A Parigi, la situazione non migliora. Sempre Mensik, dopo il match vinto contro il francese Müller, ha paragonato l’atmosfera a quella di una partita di calcio: fischi durante il riscaldamento, dopo gli ace e soprattutto quando si avvicinava alla riga per controllare un segno. Esasperato, si è rivolto al pubblico e ha fatto segno di “no”, con il dito indice, per chiedere di non oltrepassare il limite.

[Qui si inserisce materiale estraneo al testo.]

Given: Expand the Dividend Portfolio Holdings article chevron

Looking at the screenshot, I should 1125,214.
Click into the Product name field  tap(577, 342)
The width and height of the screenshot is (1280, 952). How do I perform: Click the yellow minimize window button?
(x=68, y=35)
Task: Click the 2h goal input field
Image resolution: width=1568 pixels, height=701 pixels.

Già dallo scorso anno, il Roland Garros era diventato uno dei contesti più difficili per i giocatori che hanno la semplice colpa di dover affrontare i tennisti di casa. Fischi durante il riscaldamento, cori di scherno, addirittura gomme da masticare lanciate dagli spalti, come aveva dichiarato David Goffin al termine della partita vinta contro il francese Giovanni Mpetshi Perricard.
Nicolas Jarry aveva definito “disgustosa” l’esperienza vissuta nel 2024 contro Corentin Moutet, accusando anche il coach del francese di aver istigato il pubblico a rendere la sua vita un inferno. E parliamo di uno Slam, non di un match di terza categoria.
E come dimenticare il “rimprovero” di Iga Swiatek? La polacca, alla fine del match vinto contro Naomi Osaka lo scorso anno, si era rivolta al pubblico del Philippe-Chatrier e lo aveva gentilmente redarguito per aver disturbato nel bel mezzo di un punto.
Serve davvero tutto questo per spingere un beniamino di casa? E se sì, a quale prezzo?
Il tennis non è uno sport come gli altri
Certo, ogni sport ha una componente emotiva. Ma il tennis si è sempre distinto per il rispetto, per l’importanza del silenzio, per la concentrazione necessaria ad ogni giocatore a partire dal lancio di palla per il servizio. Interrompere questo equilibrio significa snaturare il gioco, metterlo su un piano che non gli appartiene.
Non è un caso se Novak Djokovic ha ammesso che giocare in Francia è molto più difficile che altrove: “Qui a Parigi, rispetto agli altri Slam, la gente è più rumorosa, più appassionata, dà un sostegno maggiore, più forte, più energia al proprio giocatore, e questo può infastidire alcuni avversari. Non è l’ambiente ideale in cui si vorrebbe giocare, ma bisogna essere pronti ad affrontarlo.”
La Coppa Davis? Un’altra storia
Qualcuno potrebbe obiettare che il tifo acceso fa parte del gioco, che in altri contesti — come la Coppa Davis — il pubblico fa parte del contesto, con o senza tamburi e cori che si scatenano ad ogni cambio campo. In Coppa Davis l’atmosfera è infuocata e i giocatori di casa sentono tutto il peso e la forza del sostegno nazionale.
Ma c’è una differenza sostanziale, e non va ignorata: in Coppa Davis si tifa per una nazione, non contro un singolo atleta.
In quei giorni si respira un vero spirito patriottico, non si aggredisce il singolo giocatore avversario con offese personali, con insulti razzisti o con atteggiamenti provocatori. Il tifo è acceso, sì, ma è diretto a sostenere, non a distruggere.
Dove stiamo andando?
Il tennis non può diventare un campo di battaglia psicologica e non si può tollerare che l’insulto diventi routine. Sicuramente anche gli organizzatori, e non solo i giudici di sedia, devono intervenire. A Parigi, per esempio, è stato vietato l’alcol sugli spalti per ridurre gli eccessi. Una misura giusta, ma evidentemente non sufficiente.
Il problema purtroppo è culturale. Il pubblico non deve dimenticarsi che sta assistendo alla partita, non partecipando.
Il tennis merita di più. I giocatori anche.